Importance of finding a sustainable vanilla alternative:

  • While the global population is shifting their preference towards wholesome ingredients due to increased awareness on healthy lifestyle, it becomes increasingly challenging for food companies to satisfy this from their procurement point of view. This demand by the public has led to a new classification in food labeling termed as “clean label”. This means that the label on the food container should disclose the ingredients highlighting the artificial ingredients, if any. This makes it easy for customers to make their purchase decisions.
  • Flavors and fragrances have been increasingly evolving over time. However, specifically Vanilla has been the most used and preferred flavor across all categories in food. Having said that, 99.5 percent of vanilla flavoring used currently are made from fossil fuel or wood pulp. While it is hard to believe that such complex flavor is extracted from crude oil and wood and is not sustainable on a longer run, the downside is that it cannot be claimed as a natural flavor. Synthetic vanillin, priced around $10 – $20/Kg, is cheaper and more concentrated; even a very small volume is enough to flavor a batch.
  • The rest 0.5 percent of vanillin is processed by cultivating vanilla pods. While vanilla pods set the benchmark flavor for vanilla, producing them is expensive, labor intensive, time consuming and is easily affected by changing weather conditions. The yield of vanillin extracted from vanilla pods is extremely low; it takes 500 Kg of vanilla pods to obtain 1 Kg of vanillin. Naturally, vanilla pods are odor neutral as they have glucoside in an inactivated form and the vanillin is freed through curing the beans for roughly around 6-12 months. Given the tedious and lengthy process involved in its extraction, natural vanilla is the 2nd most expensive spice in the world with prices ranging from $1500 – $2500/Kg.
  • Manufacturing vanillin through fermentation has been discovered and commercialized by Solvay (previously called Rhodia) and Evolva in association with IFF (International Fragrance and Flavors). Solvay in association with Givaudan use rice bran as a feedstock and convert it into Ferulic acid which is then fermented using unmodified yeast to produce Vanillin.
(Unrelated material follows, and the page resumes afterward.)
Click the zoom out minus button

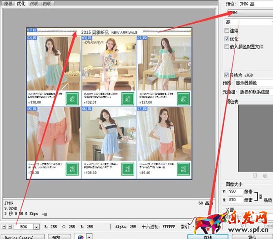point(4,226)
Evolva and IFF follow similar concept of fermentation but use sugar with brewer’s yeast. Vanillin produced by both these methods can be labeled as natural vanilla flavor. According to food regulation US FDA 21CFR101.22 and Europe 1334/2008, food products that are produced through microbial fermentation can be labeled “natural”.
  • The raw materials for producing natural vanillin from the two mentioned methods are rice bran, sugar and brewer’s yeast. Rice and Sugar are major commodities, brewer’s yeast is the by-product of beer making and currently is available in abundance; it is being researched for improved applications across different categories. With the feedstock forecasted to be at good volume in the near future, it is safe to say that the sustainability is very good for vanillin.
  • Having noticed the shift in buying preference of consumers, Nestle had already informed their customers that they will change to naturally flavored vanilla in around 250 of their products.


It is evident that consumers want natural ingredients in their food and are ready to shell out extra cash for it. However, the yield of natural vanillin from vanilla beans is extremely low when compared to other options and the processing time is also longer. Also the cost of natural vanillin is high at around $1500 – $2000 for a kilogram. Considering these parameters, it is quite evident that a natural vanillin substitute is essential. While fermentation-derived vanillin is available, it is early to comment on its market position compared to synthetic or natural vanillin. It is suitable for food manufacturers, it is sustainable, can be labeled natural, reasonably priced and it can effectively replace synthetic vanillin in terms of volume. Considering the current market, it is safe to say that fermentation-derived vanillin has the upper hand in replacing synthetic vanillin. However, its flavor is no match for vanillin derived from vanilla beans.